▶ **Texte à lire**:

France 2016

Le Kosovo, la troisième équipe suisse

Treize joueurs albanais et quatre suisses présents à l’Euro peuvent désormais jouer pour cette nation récemment reconnue par l’UEFA et la FIFA.

«J’ai pris ma décision, et il n’y a pas de retour en arrière possible. Je jouerai pour le Kosovo et non pas pour la Norvège. Je jouerai pour les couleurs du pays de ma ville natale. Nous sommes une jeune équipe, mais très talentueuse.»

Les propos de Bersant Celina, le milieu de terrain de Manchester City, ont choqué les médias norvégiens. Ils ont charmé les fans du Kosovo, qui rêvent désormais d’entendre les mêmes mots dans la bouche du Belge Adnan Januzaj (Manchester United), ou pourquoi pas des Suisses Granit Xhaka, Xherdan Shaqiri ou Valon Behrami.

Le 3 mai 2016, après une longue attente, le Kosovo a été admis à l’UEFA puis 10 jours plus tard, le 13 mai, à la FIFA. Cette reconnaissance peut potentiellement changer beaucoup de choses. Les joueurs d’origine kosovare qui avaient fait le choix de la Suisse ou de l’Albanie, peuvent désormais se déterminer en faveur de cette nouvelle nation du football.

▶ **Exercice proposé 1**:
Répondez à ces questions d'après l'article sur le Kosovo :
(a) Dans quel club évolue Bersant Celina ?
(b) À quelle date le Kosovo a-t-il été admis à l'UEFA ?
(c) Combien de joueurs suisses présents à l'Euro peuvent désormais jouer pour le Kosovo ?
▶ **Exercice proposé 2**:
Rédigez la suite de l'article sur l'équipe du Kosovo, en partant de sa dernière phrase.
Ces données n'ont aucun rôle ici.

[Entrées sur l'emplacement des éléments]
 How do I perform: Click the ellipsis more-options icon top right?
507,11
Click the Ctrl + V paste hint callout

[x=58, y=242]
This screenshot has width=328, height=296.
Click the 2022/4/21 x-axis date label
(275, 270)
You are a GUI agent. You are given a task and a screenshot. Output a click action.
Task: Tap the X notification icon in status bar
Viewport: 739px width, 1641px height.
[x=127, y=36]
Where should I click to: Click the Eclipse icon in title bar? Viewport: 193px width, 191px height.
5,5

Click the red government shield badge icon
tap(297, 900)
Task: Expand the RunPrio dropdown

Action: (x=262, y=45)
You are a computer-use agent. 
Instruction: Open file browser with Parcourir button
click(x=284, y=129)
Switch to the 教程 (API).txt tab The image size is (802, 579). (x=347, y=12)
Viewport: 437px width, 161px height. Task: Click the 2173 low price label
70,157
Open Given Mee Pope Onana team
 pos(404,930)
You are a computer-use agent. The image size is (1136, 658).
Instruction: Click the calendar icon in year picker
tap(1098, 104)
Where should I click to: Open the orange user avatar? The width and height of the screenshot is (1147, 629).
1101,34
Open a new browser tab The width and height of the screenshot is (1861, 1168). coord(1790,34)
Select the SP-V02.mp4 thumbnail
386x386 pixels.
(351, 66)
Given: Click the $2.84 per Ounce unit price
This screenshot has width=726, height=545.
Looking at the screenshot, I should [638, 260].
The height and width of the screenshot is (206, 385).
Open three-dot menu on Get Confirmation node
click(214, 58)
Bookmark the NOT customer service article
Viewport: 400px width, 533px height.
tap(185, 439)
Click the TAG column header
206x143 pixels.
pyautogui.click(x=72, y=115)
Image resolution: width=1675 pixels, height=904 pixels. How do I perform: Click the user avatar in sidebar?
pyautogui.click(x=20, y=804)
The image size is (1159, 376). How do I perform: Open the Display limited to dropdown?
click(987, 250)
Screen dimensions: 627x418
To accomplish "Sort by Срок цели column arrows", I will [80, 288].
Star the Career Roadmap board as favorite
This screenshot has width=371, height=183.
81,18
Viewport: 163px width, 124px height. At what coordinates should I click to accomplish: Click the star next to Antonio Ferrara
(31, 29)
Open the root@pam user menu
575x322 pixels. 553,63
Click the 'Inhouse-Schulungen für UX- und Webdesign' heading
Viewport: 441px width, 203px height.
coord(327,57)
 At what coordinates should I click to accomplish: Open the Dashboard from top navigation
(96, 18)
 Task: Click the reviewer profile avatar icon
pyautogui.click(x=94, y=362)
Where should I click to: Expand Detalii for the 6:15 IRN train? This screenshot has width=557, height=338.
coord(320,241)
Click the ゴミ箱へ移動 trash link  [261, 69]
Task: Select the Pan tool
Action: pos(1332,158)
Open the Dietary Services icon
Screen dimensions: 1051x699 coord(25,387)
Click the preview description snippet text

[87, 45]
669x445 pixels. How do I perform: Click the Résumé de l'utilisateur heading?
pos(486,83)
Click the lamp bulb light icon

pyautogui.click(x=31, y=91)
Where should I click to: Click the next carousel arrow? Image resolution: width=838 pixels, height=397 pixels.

▶ **Réponse rédigée 1**:
(a) Manchester City.
(b) Le 3 mai 2016.
(c) Quatre.

▶ **Réponse rédigée 2**:
Un sélectionneur suisse

C’est le souhait d’Albert Bunjaki, ancien entraîneur assistant de l’équipe suédoise de Kalmar FF, aujourd’hui sélectionneur du Kosovo. Depuis trois ans, il sillonne le monde pour rechercher des joueurs et les convaincre de venir jouer des matchs amicaux pour l’équipe kosovare, alors que cette dernière n’avait pas encore été acceptée au sein de la FIFA. Bunjaki est allé en Russie, en Chine, en Islande, en Malaisie et bien sûr en Suisse où il a convaincu Denis Markaj (Le Mont), Kristian Nushi (St-Gall), Alban Pnishi (GC), Imran Bunjaku (GC), Mërgim Brahimi (GC) et Hekuran Kryeziu (Lucerne).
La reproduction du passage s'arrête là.